In this blog, we will learn the basics of Akka Cluster Sharding which will include what Sharding and Cluster Sharding is and their basic components. So, let’s get started.
What is Sharding?
The term Sharding means Partitioning. Sharding basically helps the system to keep data in different resources like memory after dividing it into different parts. Here in this section, I will explain Sharding in the Database and Sharding in Akka.
Sharding in Database.
In DBMS sharding is nothing but just partitioning large amounts of data into smaller ones, these smaller data after partitioning are called Shards. Sharding in Akka comes into the picture because even after sharding the large data in the database may lead to a bottleneck. A bottleneck results when there is not enough data handling capacity to accommodate the current volume of traffic.
Sharding in Akka.
In Akka, sharding means distributing the data across multiple nodes in the cluster.
What is Cluster Sharding?
We use the concept of cluster sharding when we need to distribute actors across several nodes and interact with them using their logical identifiers.
In the concept of Akka Actors, we need cluster sharding when we have many stateful actors that together use more resources ( memories).
Here each actor runs only at one place, and a message can be sent to the actors without requesting the sender to know the location of the destination actor. The location of the destination actor can change over time.
Some Important components of Akka Cluster Sharding –
- Shard Region
- Shard Coordinator
- Shard Rebalancing
Let’s discuss each component in detail.
What are Entities?
In Akka Cluster Sharding, actors with an identifier are called Entities. An entity has a unique identifier which is called an EntityID. For example, if you have 50 actors created for a specific task then it will be treated as 50 actors with each having a unique EntityID. At any time only one entity per entityID runs in the cluster. Messages are addressed to the entityID and processed by the entity.
What are Shards?
Shards refer to the parts obtained on the partitioning of data. Similar to entity shards also have a shardID. Shards are responsible for managing the number of entities and also for creating entity actors when required. The ShardID is unique but many entities can share the same shardID. Managing entity to shardID is important because improper mapping may create a hotspot within the application which can cause performance issues.
What is Shard Region?
The Shard region is nothing but a group of shards. Shards get distributed into different regions. Thus, each shard region contains a number of shards.
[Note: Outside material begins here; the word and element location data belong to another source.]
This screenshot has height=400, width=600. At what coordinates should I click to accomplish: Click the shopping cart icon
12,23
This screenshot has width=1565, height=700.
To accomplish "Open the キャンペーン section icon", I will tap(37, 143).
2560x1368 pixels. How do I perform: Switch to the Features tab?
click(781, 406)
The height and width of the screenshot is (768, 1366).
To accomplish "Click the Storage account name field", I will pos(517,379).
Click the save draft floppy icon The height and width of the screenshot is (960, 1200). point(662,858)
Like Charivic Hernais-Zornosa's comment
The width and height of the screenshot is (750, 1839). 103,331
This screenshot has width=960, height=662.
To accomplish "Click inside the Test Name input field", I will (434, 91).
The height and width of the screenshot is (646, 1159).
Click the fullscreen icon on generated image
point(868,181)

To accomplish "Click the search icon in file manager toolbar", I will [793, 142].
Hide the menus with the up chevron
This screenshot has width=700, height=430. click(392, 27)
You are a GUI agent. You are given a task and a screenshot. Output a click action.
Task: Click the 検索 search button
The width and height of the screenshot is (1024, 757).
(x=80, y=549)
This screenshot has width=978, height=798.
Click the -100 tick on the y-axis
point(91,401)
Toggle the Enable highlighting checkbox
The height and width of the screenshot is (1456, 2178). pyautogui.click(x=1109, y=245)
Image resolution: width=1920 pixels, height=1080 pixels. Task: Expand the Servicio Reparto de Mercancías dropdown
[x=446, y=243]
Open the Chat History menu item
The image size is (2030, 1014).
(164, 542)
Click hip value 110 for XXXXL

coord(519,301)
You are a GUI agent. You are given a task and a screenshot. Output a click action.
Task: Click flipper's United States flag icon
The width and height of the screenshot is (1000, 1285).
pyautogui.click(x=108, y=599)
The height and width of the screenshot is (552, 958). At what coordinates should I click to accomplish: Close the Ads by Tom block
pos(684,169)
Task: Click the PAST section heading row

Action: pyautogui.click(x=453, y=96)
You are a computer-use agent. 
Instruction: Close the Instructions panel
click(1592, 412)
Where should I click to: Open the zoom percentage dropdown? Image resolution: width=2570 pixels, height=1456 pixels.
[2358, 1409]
The shard coordinator basically manages all the shards. It is responsible for managing all the cluster nodes and their status. It also decides which shard will be present in which region and the node on which it stays. If the shard coordinator gets down, it will restart another node and will replace its current node.
Rebalancing comes into the picture when the size of the cluster changes due to various reasons like deployment, scaling of the service, or maybe in case of failure. If a shard has too many entities, it can be migrated to other nodes. During the handover, messages for a shard are buffered into the shard region until the shard is recovered on some other node.
So, this is all about the basics of Shards and the Sharding process. This can prove to be really helpful when you need to distribute actors across several nodes in the cluster. In upcoming blogs, we will see its implementation. Happy Learning!